─── Exercise data
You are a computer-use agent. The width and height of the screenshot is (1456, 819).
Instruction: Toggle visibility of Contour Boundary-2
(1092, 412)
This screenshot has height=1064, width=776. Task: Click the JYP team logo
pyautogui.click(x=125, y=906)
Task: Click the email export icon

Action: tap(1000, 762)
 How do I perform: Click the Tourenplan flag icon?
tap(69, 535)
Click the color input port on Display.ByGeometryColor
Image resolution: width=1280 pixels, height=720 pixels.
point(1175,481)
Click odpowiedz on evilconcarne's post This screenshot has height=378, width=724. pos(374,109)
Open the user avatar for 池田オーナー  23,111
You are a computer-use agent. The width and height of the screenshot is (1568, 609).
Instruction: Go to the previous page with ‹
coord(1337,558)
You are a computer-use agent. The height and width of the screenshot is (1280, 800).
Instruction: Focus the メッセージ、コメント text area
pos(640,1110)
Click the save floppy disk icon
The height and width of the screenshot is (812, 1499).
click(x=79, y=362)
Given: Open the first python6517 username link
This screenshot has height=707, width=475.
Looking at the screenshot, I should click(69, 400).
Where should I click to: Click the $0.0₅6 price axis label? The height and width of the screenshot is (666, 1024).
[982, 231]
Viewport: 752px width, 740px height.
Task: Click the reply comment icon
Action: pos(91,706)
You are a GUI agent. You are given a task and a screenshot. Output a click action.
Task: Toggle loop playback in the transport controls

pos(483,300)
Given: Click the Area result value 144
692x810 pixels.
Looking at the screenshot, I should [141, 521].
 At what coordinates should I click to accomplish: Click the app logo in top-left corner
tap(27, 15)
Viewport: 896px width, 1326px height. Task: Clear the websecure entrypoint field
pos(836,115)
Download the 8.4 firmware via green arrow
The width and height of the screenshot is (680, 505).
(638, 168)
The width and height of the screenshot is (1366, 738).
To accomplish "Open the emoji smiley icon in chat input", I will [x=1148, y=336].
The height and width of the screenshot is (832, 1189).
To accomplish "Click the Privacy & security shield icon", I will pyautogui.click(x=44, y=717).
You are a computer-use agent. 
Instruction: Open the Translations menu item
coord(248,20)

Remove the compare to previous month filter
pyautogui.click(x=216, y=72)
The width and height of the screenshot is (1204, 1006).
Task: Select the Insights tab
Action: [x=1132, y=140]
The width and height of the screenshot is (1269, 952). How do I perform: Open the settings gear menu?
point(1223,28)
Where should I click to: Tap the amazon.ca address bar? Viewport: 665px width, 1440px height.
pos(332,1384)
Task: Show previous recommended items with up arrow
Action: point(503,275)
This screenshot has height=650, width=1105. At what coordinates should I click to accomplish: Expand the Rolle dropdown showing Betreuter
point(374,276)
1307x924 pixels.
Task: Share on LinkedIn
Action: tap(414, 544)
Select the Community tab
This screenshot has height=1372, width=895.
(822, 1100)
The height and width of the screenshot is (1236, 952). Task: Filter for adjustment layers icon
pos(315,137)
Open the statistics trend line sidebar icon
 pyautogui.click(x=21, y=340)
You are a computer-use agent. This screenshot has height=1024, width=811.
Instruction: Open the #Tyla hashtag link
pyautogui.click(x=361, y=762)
──────
> [Work instructions]: Output the material as a JSON list of strings, one per line with blank lines omitted, starting with the line containing "Click the save floppy disk icon" and going on through the line containing "Action: point(503,275)".

> [Complete output]:
[
  "Click the save floppy disk icon",
  "The height and width of the screenshot is (812, 1499).",
  "click(x=79, y=362)",
  "Given: Open the first python6517 username link",
  "This screenshot has height=707, width=475.",
  "Looking at the screenshot, I should click(69, 400).",
  "Where should I click to: Click the $0.0₅6 price axis label? The height and width of the screenshot is (666, 1024).",
  "[982, 231]",
  "Viewport: 752px width, 740px height.",
  "Task: Click the reply comment icon",
  "Action: pos(91,706)",
  "You are a GUI agent. You are given a task and a screenshot. Output a click action.",
  "Task: Toggle loop playback in the transport controls",
  "pos(483,300)",
  "Given: Click the Area result value 144",
  "692x810 pixels.",
  "Looking at the screenshot, I should [141, 521].",
  " At what coordinates should I click to accomplish: Click the app logo in top-left corner",
  "tap(27, 15)",
  "Viewport: 896px width, 1326px height. Task: Clear the websecure entrypoint field",
  "pos(836,115)",
  "Download the 8.4 firmware via green arrow",
  "The width and height of the screenshot is (680, 505).",
  "(638, 168)",
  "The width and height of the screenshot is (1366, 738).",
  "To accomplish \"Open the emoji smiley icon in chat input\", I will [x=1148, y=336].",
  "The height and width of the screenshot is (832, 1189).",
  "To accomplish \"Click the Privacy & security shield icon\", I will pyautogui.click(x=44, y=717).",
  "You are a computer-use agent. ",
  "Instruction: Open the Translations menu item",
  "coord(248,20)",
  "Remove the compare to previous month filter",
  "pyautogui.click(x=216, y=72)",
  "The width and height of the screenshot is (1204, 1006).",
  "Task: Select the Insights tab",
  "Action: [x=1132, y=140]",
  "The width and height of the screenshot is (1269, 952). How do I perform: Open the settings gear menu?",
  "point(1223,28)",
  "Where should I click to: Tap the amazon.ca address bar? Viewport: 665px width, 1440px height.",
  "pos(332,1384)",
  "Task: Show previous recommended items with up arrow",
  "Action: point(503,275)"
]